アミカは何かに気づいたようにボソッと呟く。


「えいっ!」


ヒトミは杖を振ると倒れてるミクは宙にプカプカと浮かびあがる。


「ミク!!」


もう一度杖を振ると彼女は教室の中央を通り天井から流れている糸に吊るされるいるようにミクは腕をダランと垂れ下がりヒトミの目の前でフワフワと浮かんでいる。

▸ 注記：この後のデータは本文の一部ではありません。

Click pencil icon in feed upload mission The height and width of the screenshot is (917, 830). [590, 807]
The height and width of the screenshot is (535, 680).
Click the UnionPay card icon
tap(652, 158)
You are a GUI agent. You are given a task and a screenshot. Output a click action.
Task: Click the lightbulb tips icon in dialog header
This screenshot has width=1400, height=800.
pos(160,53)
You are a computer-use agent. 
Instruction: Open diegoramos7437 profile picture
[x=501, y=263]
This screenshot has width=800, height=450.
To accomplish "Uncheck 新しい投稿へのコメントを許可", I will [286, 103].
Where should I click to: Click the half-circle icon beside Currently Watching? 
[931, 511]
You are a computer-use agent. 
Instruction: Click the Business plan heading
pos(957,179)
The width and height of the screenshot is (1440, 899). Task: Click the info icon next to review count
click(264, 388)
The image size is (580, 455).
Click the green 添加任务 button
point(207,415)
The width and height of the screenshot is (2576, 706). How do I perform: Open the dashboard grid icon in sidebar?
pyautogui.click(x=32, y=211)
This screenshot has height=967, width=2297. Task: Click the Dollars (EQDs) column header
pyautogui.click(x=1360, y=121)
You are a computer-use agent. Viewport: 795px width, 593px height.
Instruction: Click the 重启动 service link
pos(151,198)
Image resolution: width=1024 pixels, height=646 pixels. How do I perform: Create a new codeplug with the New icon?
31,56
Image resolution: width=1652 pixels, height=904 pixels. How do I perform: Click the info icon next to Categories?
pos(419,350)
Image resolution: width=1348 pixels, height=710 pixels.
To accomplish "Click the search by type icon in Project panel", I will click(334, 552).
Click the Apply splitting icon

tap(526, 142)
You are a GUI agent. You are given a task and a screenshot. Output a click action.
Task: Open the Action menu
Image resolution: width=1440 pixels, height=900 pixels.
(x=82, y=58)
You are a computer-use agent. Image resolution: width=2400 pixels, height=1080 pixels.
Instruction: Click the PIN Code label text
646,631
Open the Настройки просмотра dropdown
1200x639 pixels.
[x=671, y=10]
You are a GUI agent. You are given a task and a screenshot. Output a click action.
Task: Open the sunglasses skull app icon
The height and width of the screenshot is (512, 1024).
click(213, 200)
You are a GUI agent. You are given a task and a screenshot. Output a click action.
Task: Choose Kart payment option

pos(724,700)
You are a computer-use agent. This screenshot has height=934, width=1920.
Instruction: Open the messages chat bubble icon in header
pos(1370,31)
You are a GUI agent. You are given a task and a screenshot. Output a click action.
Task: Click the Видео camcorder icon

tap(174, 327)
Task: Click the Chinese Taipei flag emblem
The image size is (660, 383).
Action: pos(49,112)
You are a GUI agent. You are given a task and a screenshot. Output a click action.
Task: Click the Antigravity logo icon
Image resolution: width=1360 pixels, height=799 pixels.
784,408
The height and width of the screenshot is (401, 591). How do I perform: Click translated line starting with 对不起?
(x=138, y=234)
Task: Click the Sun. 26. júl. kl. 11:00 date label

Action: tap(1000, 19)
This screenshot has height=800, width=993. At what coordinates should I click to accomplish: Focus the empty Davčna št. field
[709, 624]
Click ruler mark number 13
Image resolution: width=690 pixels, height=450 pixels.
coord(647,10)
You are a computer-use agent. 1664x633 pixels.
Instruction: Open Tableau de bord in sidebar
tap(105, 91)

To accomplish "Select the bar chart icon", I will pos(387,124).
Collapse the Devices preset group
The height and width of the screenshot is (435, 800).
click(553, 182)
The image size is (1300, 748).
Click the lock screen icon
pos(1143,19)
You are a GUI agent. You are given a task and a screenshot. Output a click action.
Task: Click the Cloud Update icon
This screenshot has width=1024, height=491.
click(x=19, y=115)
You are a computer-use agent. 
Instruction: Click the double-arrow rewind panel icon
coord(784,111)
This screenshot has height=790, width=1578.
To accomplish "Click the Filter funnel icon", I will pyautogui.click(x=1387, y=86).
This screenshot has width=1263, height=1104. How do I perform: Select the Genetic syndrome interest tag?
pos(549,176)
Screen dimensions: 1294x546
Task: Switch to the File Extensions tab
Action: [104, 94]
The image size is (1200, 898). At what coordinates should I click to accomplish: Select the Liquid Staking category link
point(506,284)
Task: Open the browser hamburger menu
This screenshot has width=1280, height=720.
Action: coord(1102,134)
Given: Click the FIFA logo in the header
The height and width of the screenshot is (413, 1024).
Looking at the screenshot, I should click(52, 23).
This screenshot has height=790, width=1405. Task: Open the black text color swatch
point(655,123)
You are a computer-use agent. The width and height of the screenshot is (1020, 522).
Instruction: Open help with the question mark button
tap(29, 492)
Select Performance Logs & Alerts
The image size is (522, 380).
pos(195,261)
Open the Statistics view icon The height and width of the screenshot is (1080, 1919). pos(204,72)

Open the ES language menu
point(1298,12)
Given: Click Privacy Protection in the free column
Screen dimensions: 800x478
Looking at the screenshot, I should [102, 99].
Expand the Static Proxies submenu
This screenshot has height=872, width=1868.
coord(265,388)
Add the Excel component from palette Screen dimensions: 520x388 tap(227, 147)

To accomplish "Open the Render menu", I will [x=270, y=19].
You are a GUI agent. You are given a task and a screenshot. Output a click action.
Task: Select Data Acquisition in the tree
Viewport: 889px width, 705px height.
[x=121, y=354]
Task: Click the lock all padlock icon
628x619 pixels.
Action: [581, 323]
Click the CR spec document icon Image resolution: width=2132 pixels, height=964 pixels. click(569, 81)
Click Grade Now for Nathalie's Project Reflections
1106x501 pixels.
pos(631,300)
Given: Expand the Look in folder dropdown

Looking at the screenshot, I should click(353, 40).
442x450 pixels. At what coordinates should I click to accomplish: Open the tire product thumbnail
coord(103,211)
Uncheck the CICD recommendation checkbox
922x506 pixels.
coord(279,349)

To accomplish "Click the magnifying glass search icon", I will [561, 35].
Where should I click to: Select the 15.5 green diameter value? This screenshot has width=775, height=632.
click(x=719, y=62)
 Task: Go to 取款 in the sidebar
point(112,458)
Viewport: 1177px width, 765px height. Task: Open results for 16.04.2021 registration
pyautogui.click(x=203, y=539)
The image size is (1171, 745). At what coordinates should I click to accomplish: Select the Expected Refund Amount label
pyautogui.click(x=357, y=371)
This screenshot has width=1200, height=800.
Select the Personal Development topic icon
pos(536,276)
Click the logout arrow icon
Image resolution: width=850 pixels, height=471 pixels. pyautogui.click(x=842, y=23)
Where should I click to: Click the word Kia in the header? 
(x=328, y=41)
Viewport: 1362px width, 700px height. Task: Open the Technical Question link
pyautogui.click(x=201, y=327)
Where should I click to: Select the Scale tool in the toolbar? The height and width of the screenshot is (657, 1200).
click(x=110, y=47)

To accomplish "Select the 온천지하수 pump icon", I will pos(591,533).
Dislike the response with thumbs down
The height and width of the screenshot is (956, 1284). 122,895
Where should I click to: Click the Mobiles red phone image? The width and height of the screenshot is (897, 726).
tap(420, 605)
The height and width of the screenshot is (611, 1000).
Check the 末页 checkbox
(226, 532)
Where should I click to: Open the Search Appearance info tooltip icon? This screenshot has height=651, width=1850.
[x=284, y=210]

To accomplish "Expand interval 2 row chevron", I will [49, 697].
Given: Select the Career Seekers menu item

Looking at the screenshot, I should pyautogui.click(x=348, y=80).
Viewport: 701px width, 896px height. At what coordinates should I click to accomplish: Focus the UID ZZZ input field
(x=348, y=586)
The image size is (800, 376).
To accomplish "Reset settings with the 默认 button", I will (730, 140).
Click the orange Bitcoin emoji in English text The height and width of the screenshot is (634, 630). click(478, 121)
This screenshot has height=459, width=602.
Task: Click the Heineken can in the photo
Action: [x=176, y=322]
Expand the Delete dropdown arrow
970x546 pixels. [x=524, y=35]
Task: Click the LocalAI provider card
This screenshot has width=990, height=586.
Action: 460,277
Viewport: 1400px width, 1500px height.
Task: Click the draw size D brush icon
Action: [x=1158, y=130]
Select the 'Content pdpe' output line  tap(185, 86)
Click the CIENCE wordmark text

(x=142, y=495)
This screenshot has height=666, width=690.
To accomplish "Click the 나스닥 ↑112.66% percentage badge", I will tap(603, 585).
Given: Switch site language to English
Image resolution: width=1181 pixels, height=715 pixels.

「かわいいよねミクちゃん、ぼろぼろなのにキレイだし、汗もかいてるのにいい匂いがする。流石魔法少女だよ。」


「ミクをどうする気だ…。」


「ミクちゃんも私と一緒になるんだよ!って頭の中で声がしてるからそういうことらしいよ?」


「そういうことってどういうことよ!」


「とりあえず今分かることは私はミクちゃんを連れていくってことかな!」


ヒトミは杖を天高く掲げると杖の先端から光が現れヒトミとミクを守るように包んでく。


「そういうことだから私達行くね!」


「おい…待てよ…!ミクをかえ…。」


「またすぐ会えるよ、私にもミクちゃんにも。その時はまた一緒に遊ぼうね♪」





目の前に現れたサンタさんは幸せのプレゼントなんてくれなかった。

クラスメイトと一緒に戦ってきた仲間を奪って帰っていく、そんなサンタさんを俺は止めることができなかった。たとえ煙突があったとしても。